On our website, we will skew younger than that. So if you’re a teenager and you spill a bottle of red wine on your parent’s carpet when you’re having a party, people know Good Housekeeping well enough to come to us about how to get that stain out. And we know that over a quarter of our audience on the website are men who are coming to us for recipes and product reviews. So it’s a vast audience, it’s about the content interesting people.

Top story: A positive week for BuzzFeed stock

BuzzFeed and Meta are teaming up again. The social media giant is paying the viral publisher around $10 million to ‘generate creator content’ for Facebook and Instagram.

  • BuzzFeed will help generate content across Meta’s platforms and train creators to grow their presence online.
  • The two have collaborated on various projects over the years. BuzzFeed was a close partner of the infamous ‘pivot to video’ in 2016, and has build a large portion of its business around going viral on Facebook.
  • However in recent years its influence has waned as Facebook has declined in popularity among young people. This makes it a curious choice of partner for this new creator-focused initiative.

BuzzFeed has also announced this week it will start using AI to help write quizzes.

  • “In 2023, you’ll see AI inspired content move from an R&D stage to part of our core business, enhancing the quiz experience, informing our brainstorming, and personalizing our content for our audience,” BuzzFeed Chief Executive Jonah Peretti said in memo to employees.
  • The publisher isn’t planning to use ChatGPT, but will instead be using OpenAI’s publicly available API.

BuzzFeed Inc stock prices rose 120% with both pieces of news.

  • But that doesn’t mean hard times aren’t ahead.

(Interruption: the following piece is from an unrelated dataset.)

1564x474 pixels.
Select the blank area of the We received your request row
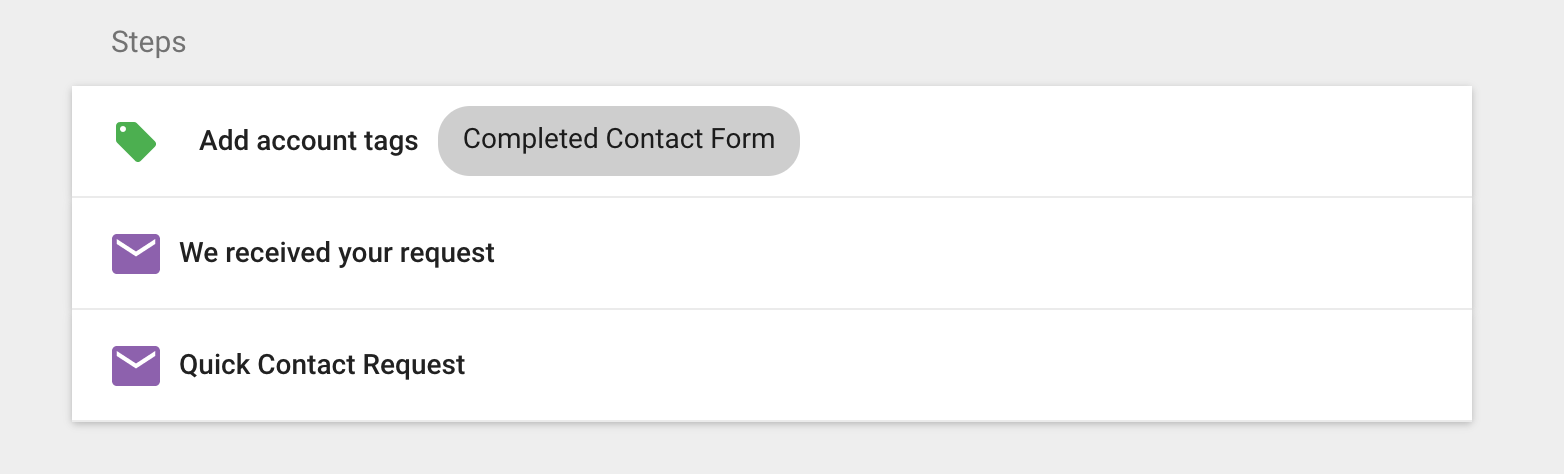(980, 253)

The company announced last month they would be cutting about 12% of the workforce to rein in costs.
  • All this is backgrounded by the piece on Layoff Brain from Anne Helen Petersen that we ran in the newsletter this week, a pretty searing indictment of the management at Buzzfeed.

News in brief:

  • The FT has admitted that its foray into running a Mastodon server was a total nightmare for them. The legal side of it is the big issue – responsibility for what is said on social media probably lies with the platform (or in this case, the people who run the individual server) and while there’s the potential they’d win in court, the FT decided the costs outweighed the benefits. The costs of actually running these servers also grow exponentially. So between that and it explicitly not being fun to run – they decided to nuke it.
  • Ben Smith has written a piece about the apparent dwindling enthusiasm among the super rich for funding newspapers and magazines. Billionaires owning media companies is a bad idea in general, but the new new-money list in this piece has been way more benign than certain other media moguls we could mention. The point is, while these rich dudes have kept these publications afloat, none of them have managed to reinvent the news business model and that’s really the only thing that will save independent news provision.
  • The US government this week filed what Casey Newton describes as potentially its most significant case yet against Google. The US Justice Department and eight states are suing Alphabet Inc.’s Google, calling for the break up of the search giant’s ad-technology business over alleged illegal monopolization of the digital advertising market. The lawsuit calls for Google to divest the Google Ad Manager suite, including their publisher ad server and Google’s ad exchange. The tech giants have managed to avoid any particularly impactful regulation but Newton’s assessment is that this isn’t one they can just brush off.